Moreover, in many parts of the country, HMOs began pulling out of the Medicare program, leaving their members scrambling to find another HMO. If they couldn't, they returned to the more expensive traditional type of Medicare, in which the government pays doctors and hospitals for each medical service performed. As these HMOs went out of the Medicare business, they dropped more than 400,000 people from their rolls at the end of 1998, another 300,000 a year later, and over 900,000 at the end of last year.
"Their costs went up faster than their revenues," says Bruce Vladeck, head of Medicare during the first part of the Clinton presidency.
Because other HMOs signed up more participants, the total number of people enrolled in HMOs across the nation did not drop by these amounts, however.
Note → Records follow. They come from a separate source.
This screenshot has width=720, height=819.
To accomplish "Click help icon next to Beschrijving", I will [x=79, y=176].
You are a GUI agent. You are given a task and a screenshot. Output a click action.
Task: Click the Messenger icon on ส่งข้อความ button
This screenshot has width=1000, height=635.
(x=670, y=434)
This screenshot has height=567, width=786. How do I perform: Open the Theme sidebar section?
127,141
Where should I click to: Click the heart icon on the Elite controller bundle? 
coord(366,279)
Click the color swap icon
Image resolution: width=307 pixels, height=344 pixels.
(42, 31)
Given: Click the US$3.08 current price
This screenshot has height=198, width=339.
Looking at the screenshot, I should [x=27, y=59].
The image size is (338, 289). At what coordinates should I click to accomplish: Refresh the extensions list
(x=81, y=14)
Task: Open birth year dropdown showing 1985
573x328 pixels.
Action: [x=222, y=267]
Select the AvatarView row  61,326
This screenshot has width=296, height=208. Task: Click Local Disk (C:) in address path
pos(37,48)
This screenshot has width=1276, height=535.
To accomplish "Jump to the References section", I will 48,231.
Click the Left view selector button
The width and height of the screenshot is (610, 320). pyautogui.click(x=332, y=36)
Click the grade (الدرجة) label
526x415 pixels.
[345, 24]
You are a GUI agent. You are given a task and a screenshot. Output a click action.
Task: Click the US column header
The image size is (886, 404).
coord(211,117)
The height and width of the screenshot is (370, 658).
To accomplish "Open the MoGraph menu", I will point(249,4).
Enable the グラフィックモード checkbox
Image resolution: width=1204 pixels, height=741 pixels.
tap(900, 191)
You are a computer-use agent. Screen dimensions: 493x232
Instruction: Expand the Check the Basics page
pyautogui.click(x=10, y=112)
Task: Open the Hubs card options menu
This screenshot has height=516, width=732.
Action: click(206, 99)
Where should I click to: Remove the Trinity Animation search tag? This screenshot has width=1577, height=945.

Nevertheless, withdrawal from Medicare of so many HMOs has made many Medicare beneficiaries wary of signing up with HMOs now.
Within government, meanwhile, there has been "a sense of distress" that the HMO growth has reversed, says Gail Wilensky, who ran the Medicare program during the first Bush presidency.
The new head of Medicare, Thomas Scully, wants to stem the slide and make HMOs available as an option to more Medicare participants.
Mr. Scully - administrator of the Health Care Financing Administration, which runs Medicare - would like to see 30 percent of Medicare's beneficiaries ultimately receive their medical assistance through HMOs, as has been Medicare's goal since 1997. Currently, 14 percent do.
To persuade Medicare participants to join HMOs, there must be more stability among HMOs, "not here one year and gone the next," says Tricia Smith, chief healthcare lobbyist for the American Association of Retired Persons.
It's a point everyone agrees with. But how to raise the number of HMOs in the Medicare business?
Solutions at hand?
As a practical matter, says Mr. Vladeck, Scully probably can't succeed "unless the government is prepared to spend a whole lot of money by raising the rates" it pays HMOs.
HMOs would be delighted. They have pleaded for more funding since 1997, when Congress cut their payments. Congress has since provided additional funding. Although HMOs say that has been inadequate, Congress is unlikely to approve another broad-based increase this year.
Besides, notes one analyst, raising the amount of money paid HMOs didn't produce stability - HMOs kept pulling out of the Medicare program anyway.
What Congress is considering, however, is paying more to HMOs in rural areas, where a large percentage of the HMO pullouts have occurred.
"There has been a significant interest in Congress in raising the minimum payment" in rural areas, says Mike Hash, who was Medicare's second-in-command during the Clinton presidency.
But for rural HMOs, as important as money is the difficulty of establishing a network of physicians and hospitals that can provide comprehensive care. Few medical professionals are available in sparsely populated areas, and many analysts doubt that HMOs can be viable there.
Congress is also gnashing out another issue that would benefit not only HMOs, but also all individuals who participate in Medicare: paying some of the costs of prescription drugs for all Medicare beneficiaries.
"There's no question" such a step would help HMOs greatly, says Mr. Hash, by reimbursing them for an increasingly important cost.
The paperwork blizzard
Finally, several analysts say, Scully might start by taking a relatively easy step: reviewing the reporting requirements that the federal government puts on HMOs to make sure they're as simple as possible.
"Regulations and paperwork cost money," says Grace-Marie Hunter, president of the Alexandria, Va.-based Galen Institute, a research organization. "There's no bureaucracy like the federal government."
Reducing paperwork would have another effect, says Ms. Wilensky. It would tell Medicare beneficiaries that "there is something we can do now" to make HMOs more attractive.
"If people believe there are more [HMO] plans available, they will choose them."